Flip and Flop is an isometric platform game for Atari 8-bit computers designed by Jim Nangano and published in 1983 by First Star Software. Statesoft released a Commodore 64 port the following year. The Commodore 64 box cover, which features a photo of acrobats, does not relate to the game itself, changes the name to Flip & Flop; it remains Flip and Flop on the title screen.

== Gameplay ==

Gameplay screenshot

The isometric, scrolling playfield consists platforms connected by ladders. Players alternately control Flip, a kangaroo who jumps around on the platforms, and Mitch, an ape who hangs under the platforms. Flip is chased by a zookeeper and Mitch is chased by a net, both of which are lured by sticky squares that delay them for several seconds. The player loses a life for being caught or falling off the playfield. The goal is to flip over all of the marked squares by moving over them. Every five levels there is a short sequence with a small circus presentation.

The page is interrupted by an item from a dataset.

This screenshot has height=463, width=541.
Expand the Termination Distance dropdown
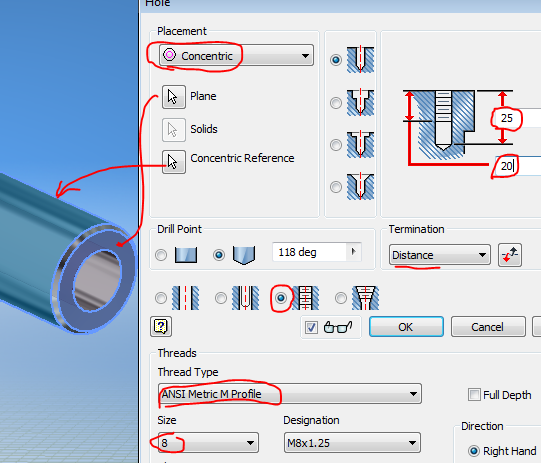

Levels become progressively more complicated. In Level 13, the maximum playing field size is reached. Later. marked squares must be uncovered twice and there may not be sticky fields to slow the zookeeper or the net.

== Reception ==
In 1984, German magazine 64'er stated that it was the best example of the genre.

== Legacy ==
Clown-O-Mania (1989) is an extended clone for the Amiga and Atari ST.